Hello,
How to replace a date with the strings “today”, “tomorrow”, “after tomorrow/Late”?
I tried this without success:
Var today As DateTime = DateTime.Now
Var yesterday As DateTime = today - 1
Var Late As DateTime = today - 2
Select case today.sqldate
case Is <=yesterday.sqldate
msgbox "Late"
case today.today.sqldate
msgbox "Today"
case tomorrow.sqldate
msgbox "Tomorrow"
end select
If datToday.SQLDate = datSelectedDateTime.SQLDate Then
Return "Today"
ElseIf datSelectedDateTime <= datToday.SubtractInterval(0,0,1) Then
Return "Yesterday or sooner"
Else
Return "Tomorrow or later"
End If
But remember that the hours and minutes are ignored here!
But remember that the hours and minutes are ignored here!
Important.
If it is 11am, then (now- 1 day) is yesterday at 11am
But ‘yesterday’ ended at midnight, so ‘yesterday’ is a variable amount of time away compared to ‘now’ if the time is taken into account.
This is pretty much solved if you turn date or datetime into a basic SQLDate
from the docs:
SQLDate As String
Returns the date in SQL date format, YYYY-MM-DD.

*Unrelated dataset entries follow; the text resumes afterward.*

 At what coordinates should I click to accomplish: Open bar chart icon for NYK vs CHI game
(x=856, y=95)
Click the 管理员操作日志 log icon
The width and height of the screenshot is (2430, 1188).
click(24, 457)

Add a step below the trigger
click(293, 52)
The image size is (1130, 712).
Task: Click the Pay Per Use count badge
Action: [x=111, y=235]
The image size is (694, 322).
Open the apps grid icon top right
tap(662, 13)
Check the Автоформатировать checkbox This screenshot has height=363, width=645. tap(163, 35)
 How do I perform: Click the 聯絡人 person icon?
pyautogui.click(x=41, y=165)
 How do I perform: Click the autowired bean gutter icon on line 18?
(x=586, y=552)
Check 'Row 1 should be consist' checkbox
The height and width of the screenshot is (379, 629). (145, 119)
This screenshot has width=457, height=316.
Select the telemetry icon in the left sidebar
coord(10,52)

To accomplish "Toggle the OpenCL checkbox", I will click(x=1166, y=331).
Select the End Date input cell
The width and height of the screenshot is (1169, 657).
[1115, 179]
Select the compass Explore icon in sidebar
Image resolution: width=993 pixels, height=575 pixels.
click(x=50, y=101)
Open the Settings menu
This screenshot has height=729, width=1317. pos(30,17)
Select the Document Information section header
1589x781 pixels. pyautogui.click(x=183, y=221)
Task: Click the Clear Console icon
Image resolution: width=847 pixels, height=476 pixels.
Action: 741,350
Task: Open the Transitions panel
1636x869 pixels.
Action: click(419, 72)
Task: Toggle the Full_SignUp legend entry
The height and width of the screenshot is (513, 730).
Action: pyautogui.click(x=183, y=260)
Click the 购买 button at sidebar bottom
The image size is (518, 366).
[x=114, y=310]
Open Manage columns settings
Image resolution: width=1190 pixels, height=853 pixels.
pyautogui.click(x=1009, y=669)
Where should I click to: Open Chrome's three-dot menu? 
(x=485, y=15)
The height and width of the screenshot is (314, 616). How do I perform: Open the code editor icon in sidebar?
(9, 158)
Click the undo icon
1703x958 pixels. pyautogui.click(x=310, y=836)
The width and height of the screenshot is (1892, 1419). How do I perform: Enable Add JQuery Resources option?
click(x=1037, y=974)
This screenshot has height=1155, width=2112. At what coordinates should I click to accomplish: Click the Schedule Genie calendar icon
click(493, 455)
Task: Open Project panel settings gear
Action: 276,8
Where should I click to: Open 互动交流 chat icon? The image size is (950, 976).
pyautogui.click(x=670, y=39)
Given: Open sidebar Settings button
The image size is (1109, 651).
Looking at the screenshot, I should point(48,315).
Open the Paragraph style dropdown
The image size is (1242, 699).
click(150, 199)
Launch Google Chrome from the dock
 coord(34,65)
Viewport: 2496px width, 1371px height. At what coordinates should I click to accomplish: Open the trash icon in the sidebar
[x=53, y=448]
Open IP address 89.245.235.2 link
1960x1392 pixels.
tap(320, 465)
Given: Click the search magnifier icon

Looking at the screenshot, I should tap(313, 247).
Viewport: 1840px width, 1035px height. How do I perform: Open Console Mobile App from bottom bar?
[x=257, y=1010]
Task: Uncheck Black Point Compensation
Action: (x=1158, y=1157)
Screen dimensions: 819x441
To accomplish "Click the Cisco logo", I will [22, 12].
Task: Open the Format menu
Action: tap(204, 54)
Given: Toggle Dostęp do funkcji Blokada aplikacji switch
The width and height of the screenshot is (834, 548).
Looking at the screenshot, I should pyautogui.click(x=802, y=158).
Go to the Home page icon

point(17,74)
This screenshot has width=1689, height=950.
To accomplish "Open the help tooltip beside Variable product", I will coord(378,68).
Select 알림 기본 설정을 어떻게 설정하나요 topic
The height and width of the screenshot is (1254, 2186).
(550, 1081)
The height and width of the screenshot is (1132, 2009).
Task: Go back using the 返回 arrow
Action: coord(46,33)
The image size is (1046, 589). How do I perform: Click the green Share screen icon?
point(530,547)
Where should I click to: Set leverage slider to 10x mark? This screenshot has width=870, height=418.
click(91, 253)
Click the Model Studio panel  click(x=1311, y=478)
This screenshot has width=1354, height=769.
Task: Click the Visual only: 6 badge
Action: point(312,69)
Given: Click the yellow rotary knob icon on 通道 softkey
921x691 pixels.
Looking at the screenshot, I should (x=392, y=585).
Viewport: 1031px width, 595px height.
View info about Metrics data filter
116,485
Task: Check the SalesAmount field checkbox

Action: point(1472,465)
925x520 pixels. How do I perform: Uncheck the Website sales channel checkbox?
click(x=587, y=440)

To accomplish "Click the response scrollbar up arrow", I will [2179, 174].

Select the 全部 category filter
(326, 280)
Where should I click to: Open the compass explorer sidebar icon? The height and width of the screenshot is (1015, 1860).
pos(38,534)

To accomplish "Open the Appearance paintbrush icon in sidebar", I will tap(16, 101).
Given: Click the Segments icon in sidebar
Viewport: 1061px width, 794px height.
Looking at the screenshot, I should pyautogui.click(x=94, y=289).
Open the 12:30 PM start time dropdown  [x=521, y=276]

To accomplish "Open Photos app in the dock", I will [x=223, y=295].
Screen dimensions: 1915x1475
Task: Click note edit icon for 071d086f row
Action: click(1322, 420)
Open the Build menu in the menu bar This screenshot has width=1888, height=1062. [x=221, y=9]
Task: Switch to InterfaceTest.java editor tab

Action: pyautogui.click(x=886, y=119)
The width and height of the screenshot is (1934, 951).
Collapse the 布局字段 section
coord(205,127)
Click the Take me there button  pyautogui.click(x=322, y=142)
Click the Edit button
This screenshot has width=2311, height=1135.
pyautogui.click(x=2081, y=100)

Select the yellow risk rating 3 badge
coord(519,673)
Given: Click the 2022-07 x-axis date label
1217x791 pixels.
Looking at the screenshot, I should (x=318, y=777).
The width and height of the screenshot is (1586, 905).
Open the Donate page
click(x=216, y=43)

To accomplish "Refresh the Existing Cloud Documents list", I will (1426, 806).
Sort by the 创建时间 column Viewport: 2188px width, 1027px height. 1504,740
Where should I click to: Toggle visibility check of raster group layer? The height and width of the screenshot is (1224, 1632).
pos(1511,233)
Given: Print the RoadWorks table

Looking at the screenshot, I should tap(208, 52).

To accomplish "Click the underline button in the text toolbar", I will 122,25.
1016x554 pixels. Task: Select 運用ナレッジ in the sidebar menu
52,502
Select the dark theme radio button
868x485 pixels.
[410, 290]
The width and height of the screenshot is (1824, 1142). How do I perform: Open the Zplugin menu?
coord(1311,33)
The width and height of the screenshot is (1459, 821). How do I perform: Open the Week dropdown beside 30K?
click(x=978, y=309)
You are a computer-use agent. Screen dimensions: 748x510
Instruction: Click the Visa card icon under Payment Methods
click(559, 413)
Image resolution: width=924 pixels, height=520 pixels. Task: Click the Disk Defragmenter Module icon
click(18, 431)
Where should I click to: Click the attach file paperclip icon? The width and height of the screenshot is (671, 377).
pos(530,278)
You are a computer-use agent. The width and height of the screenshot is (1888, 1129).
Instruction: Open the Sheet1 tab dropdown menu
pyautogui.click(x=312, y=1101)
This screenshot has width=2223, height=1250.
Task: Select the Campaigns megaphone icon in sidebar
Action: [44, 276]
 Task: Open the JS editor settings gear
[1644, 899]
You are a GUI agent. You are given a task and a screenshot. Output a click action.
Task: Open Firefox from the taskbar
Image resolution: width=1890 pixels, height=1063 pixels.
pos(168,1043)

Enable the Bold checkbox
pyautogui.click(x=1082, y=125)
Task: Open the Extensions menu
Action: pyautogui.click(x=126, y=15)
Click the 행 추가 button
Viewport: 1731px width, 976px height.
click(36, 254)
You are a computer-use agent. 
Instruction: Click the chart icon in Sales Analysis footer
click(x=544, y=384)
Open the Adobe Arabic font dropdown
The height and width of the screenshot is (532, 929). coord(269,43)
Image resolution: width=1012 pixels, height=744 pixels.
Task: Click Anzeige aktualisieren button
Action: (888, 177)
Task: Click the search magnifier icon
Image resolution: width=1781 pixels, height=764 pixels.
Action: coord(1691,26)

so as an example, if we start Tomorrow (chosen because its the end of the month!)
Now.SQLDate would be 2023-02-28 Yesterday.SQLDate would be 2023-02-27
Tomorrow.SQLDate would be 2023-03-01
And because they are strings, the comparison is easy
If today.SQLDate = datSelectedDateTime.SQLDate then
return "Today"
else
if datSelectedDateTime.SQLDate > (today.SubtractInterval(0,0,1)).SQLDate then
return "Tomorrow or later"
else
return "Yesterday or sooner"
end if
end if
It’s a string that is in a fixed format (number of digits for the day, month year etc) no matter the values and in ordered in largest component to smallest (year then month then day etc). So simple string comparison works as you would expect dates to compare.
It’s a trick that works with any item, so long string format is constant. For example you can compare two numbers using string comparison so long as each has the same number of decimal places and same number of leading digits. It will sort as a real number would. Sorting strings “1”, “10” and “2” will not sort correctly. However, " 1", “10” and “20” will, as would “01”, “10” and “20”.